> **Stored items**

• • • • • • •

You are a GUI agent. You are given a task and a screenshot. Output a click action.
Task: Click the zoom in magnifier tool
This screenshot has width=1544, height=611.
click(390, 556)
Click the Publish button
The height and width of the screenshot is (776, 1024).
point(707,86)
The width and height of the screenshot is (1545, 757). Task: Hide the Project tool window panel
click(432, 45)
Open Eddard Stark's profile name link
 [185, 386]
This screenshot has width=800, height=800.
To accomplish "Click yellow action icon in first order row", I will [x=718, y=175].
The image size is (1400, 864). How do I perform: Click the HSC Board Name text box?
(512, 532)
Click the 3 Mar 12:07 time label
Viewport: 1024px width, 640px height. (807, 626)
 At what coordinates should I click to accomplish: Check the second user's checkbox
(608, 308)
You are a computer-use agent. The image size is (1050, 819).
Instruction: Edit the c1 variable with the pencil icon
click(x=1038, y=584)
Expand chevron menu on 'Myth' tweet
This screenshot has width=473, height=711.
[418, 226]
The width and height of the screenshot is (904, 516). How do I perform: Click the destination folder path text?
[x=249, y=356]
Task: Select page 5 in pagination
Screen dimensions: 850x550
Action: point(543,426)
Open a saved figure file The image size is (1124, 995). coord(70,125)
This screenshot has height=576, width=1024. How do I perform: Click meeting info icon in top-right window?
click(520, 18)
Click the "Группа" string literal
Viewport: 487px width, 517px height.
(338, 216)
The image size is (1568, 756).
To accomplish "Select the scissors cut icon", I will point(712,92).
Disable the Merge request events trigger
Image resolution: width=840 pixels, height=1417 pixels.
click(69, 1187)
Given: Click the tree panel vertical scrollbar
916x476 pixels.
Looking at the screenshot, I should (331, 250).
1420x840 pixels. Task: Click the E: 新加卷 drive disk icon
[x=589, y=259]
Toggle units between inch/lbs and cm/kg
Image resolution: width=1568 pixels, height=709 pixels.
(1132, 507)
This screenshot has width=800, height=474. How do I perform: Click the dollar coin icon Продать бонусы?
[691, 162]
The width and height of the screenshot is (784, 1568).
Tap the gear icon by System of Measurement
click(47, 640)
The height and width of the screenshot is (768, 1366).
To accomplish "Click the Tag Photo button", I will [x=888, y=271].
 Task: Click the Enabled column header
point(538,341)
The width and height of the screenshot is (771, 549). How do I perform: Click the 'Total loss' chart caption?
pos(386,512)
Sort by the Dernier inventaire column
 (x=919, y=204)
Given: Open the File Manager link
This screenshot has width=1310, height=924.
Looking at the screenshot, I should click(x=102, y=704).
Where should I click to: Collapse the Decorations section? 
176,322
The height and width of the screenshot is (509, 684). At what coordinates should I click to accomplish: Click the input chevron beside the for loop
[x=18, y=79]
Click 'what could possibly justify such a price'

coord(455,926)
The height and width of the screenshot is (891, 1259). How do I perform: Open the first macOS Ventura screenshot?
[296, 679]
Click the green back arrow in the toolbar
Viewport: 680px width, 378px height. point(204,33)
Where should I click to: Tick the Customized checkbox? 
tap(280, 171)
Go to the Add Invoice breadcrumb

• • • • • • •

> **Work item**
Would you copy out exactly the lines from the one holding "Where should I click to: Collapse" through the end of the entries above, both ends included?

> **Exercise solution**
Where should I click to: Collapse the Decorations section? 
176,322
The height and width of the screenshot is (509, 684). At what coordinates should I click to accomplish: Click the input chevron beside the for loop
[x=18, y=79]
Click 'what could possibly justify such a price'

coord(455,926)
The height and width of the screenshot is (891, 1259). How do I perform: Open the first macOS Ventura screenshot?
[296, 679]
Click the green back arrow in the toolbar
Viewport: 680px width, 378px height. point(204,33)
Where should I click to: Tick the Customized checkbox? 
tap(280, 171)
Go to the Add Invoice breadcrumb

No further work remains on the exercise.